Median in-network deductibles for singles and families across all plans remain steady at $2,000 and $4,000, respectively. Single out-of-network median deductibles saw a 13 percent increase in 2016, and a 17.6 percent increase in 2017, from $3,400 to $4,000. Both singles and families are facing continued increases in median in-network out-of-pocket maximums (up by $560 and $1,000, respectively, to $5,000 and $10,000).
Employers are also defraying health care costs even further by “dramatically” shifting prescription drug costs to employees in the form of increasing the number of coverage tiers and adding coinsurance, compared to copays, Weber says.

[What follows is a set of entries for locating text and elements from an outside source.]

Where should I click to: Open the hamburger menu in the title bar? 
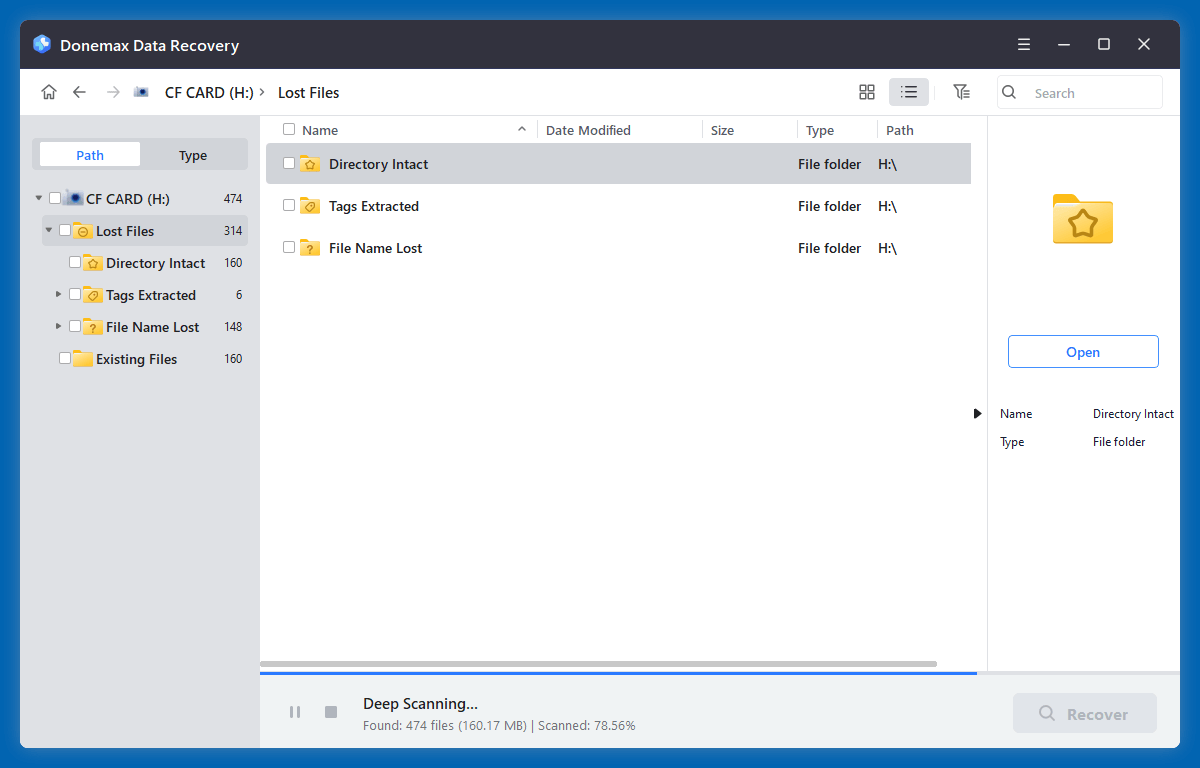[x=1023, y=44]
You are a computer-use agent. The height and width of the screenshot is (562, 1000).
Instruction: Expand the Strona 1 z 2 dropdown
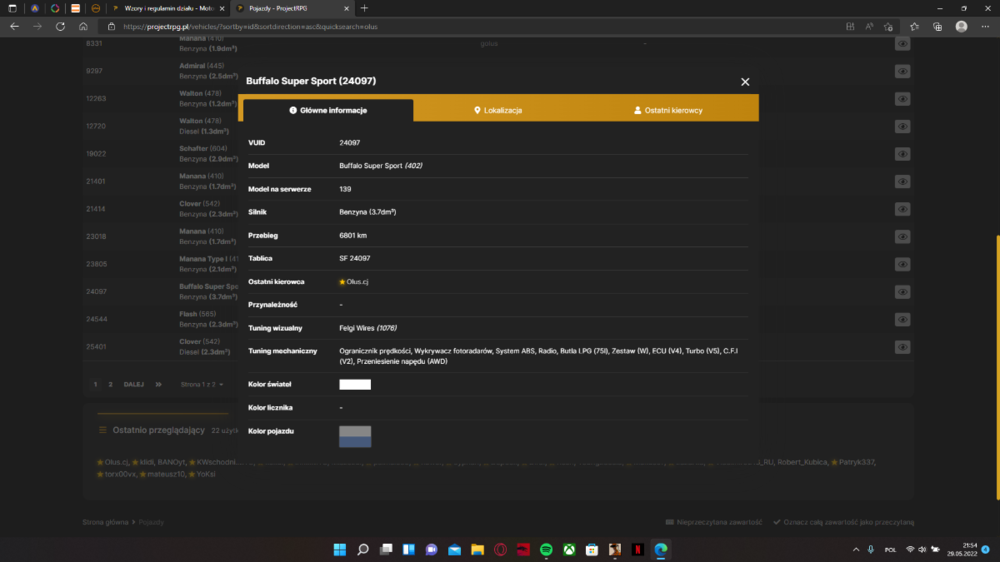click(x=202, y=385)
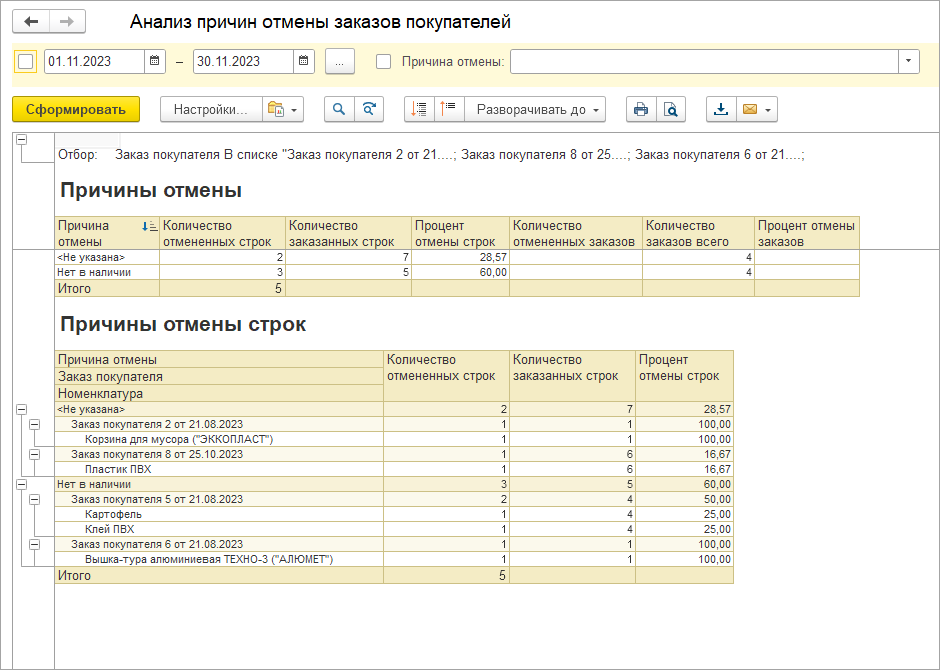Toggle the period checkbox
Viewport: 940px width, 670px height.
point(26,61)
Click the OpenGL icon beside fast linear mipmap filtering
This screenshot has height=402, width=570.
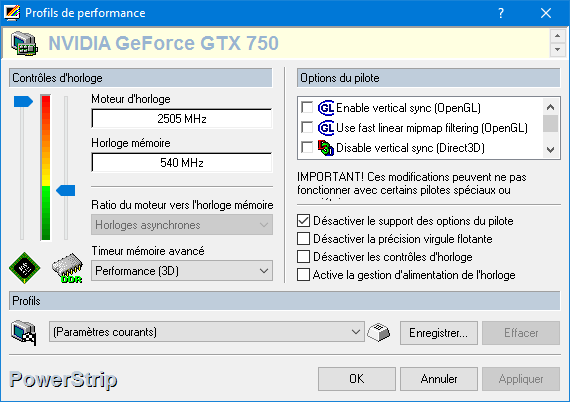[326, 128]
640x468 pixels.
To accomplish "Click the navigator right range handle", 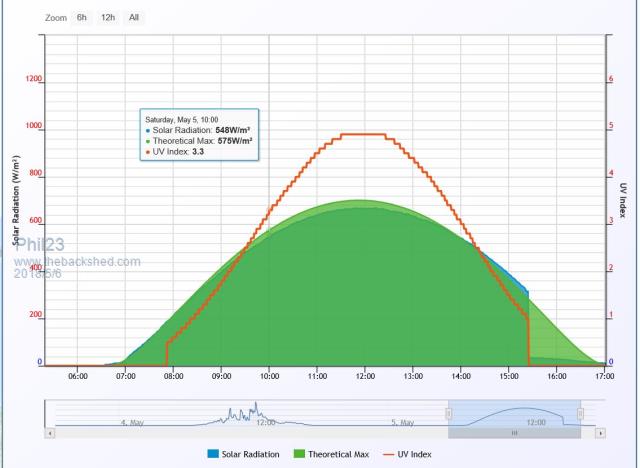I will click(x=580, y=413).
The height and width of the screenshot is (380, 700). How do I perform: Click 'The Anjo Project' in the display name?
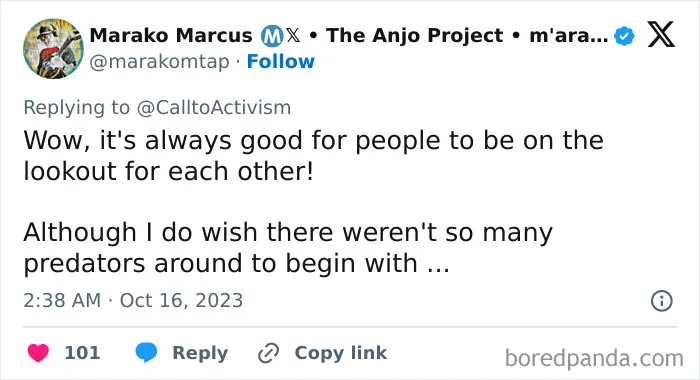click(x=414, y=35)

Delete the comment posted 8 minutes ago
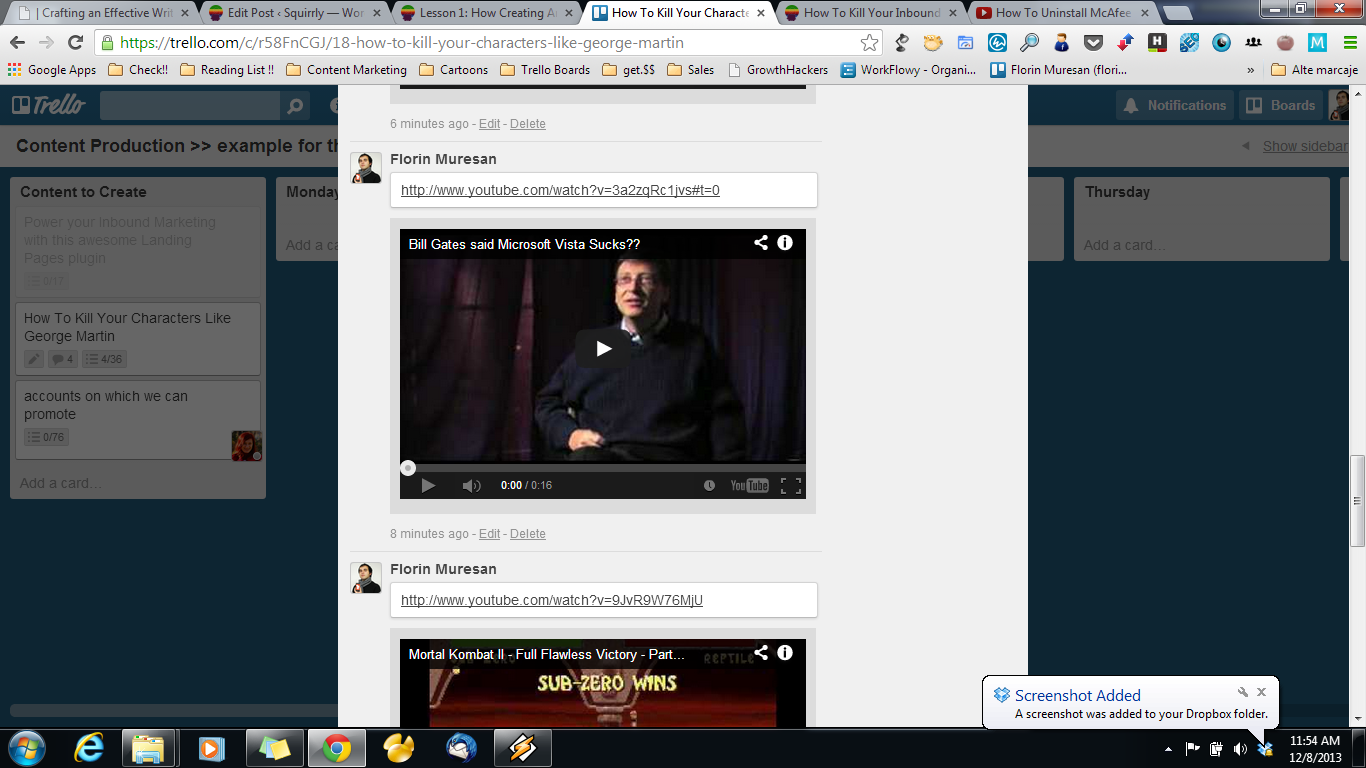[x=527, y=534]
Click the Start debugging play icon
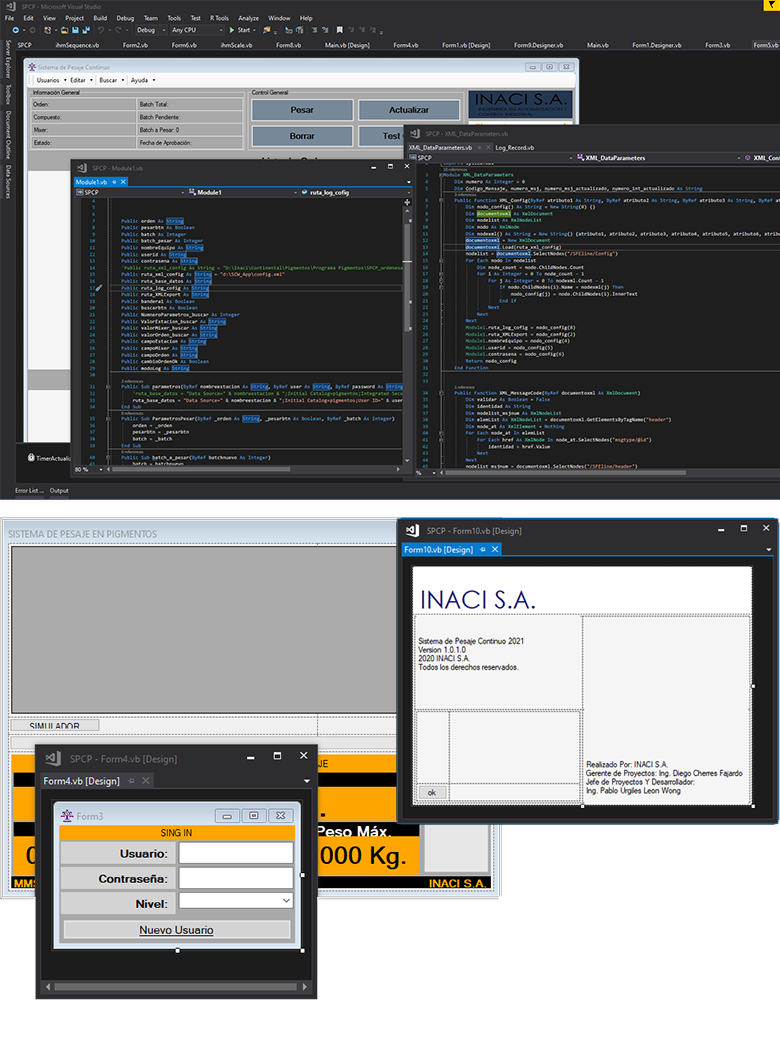 pyautogui.click(x=232, y=30)
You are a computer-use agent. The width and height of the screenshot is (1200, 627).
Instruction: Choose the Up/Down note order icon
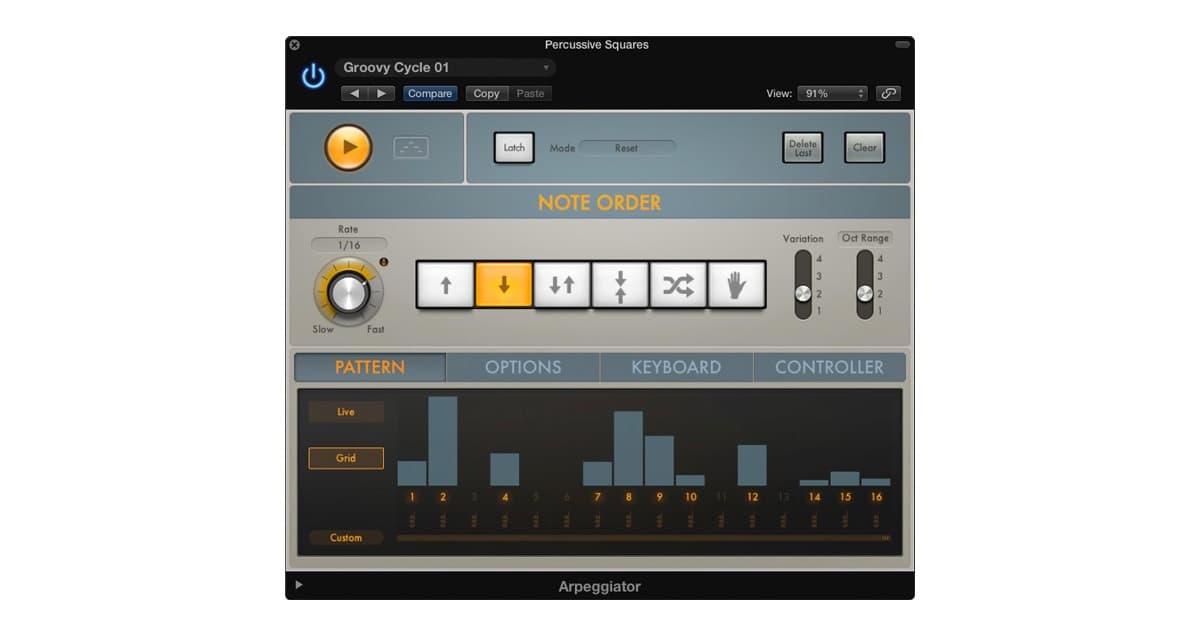coord(562,285)
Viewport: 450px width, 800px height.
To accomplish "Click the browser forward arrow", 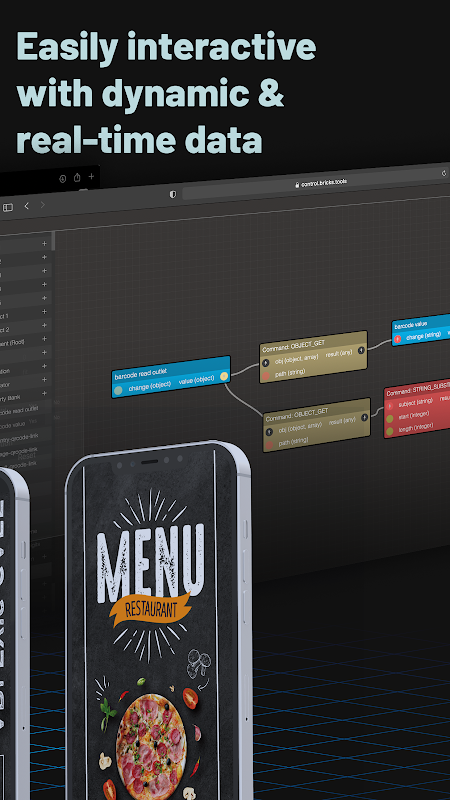I will tap(43, 205).
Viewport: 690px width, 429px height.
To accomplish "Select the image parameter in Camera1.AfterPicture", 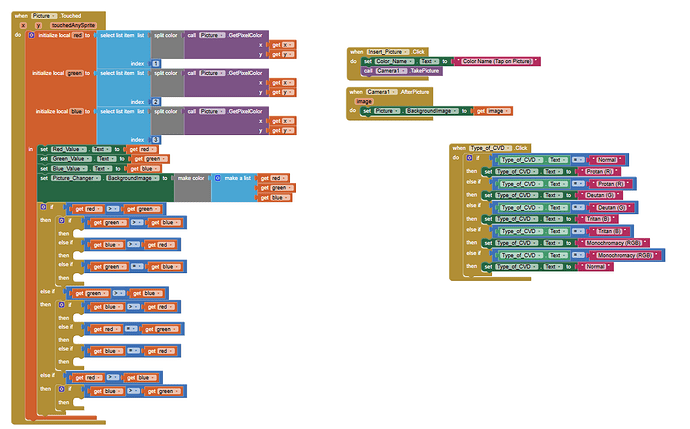I will (x=364, y=101).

Almost three-quarters (72.6 percent) of prescription drug plans now have four or more tiers, while 27.4 percent have three or fewer tiers. Nearly a third (32 percent) of all plans have six tiers, up from 2 percent a year ago.
More and more employers are also beginning to self-fund health plans in an effort to reduce costs. The number of employers using self-funding grew 48 percent for employers with 25 to 49 employees in 2017 (5.8 percent of plans), and 13.4 percent for employers with 50 to 99 employees (9.3 percent of plans).
Overall, 12.8 percent of all plans are self-funded, up from 12.5 percent in 2016, while almost two-thirds (60.9 percent) of all large employer (1,000+ employees) plans are self-funded.
“Self-funding has always been an attractive option for large groups, but we see self-funding becoming increasingly desirable to all employers as a way to avoid various cost and compliance aspects of health care reform,” Weber says. “For small employers with healthy populations, self-funding may be particularly attractive since fully insured community-rated plans under the ACA don’t give them any credit for a healthy group.”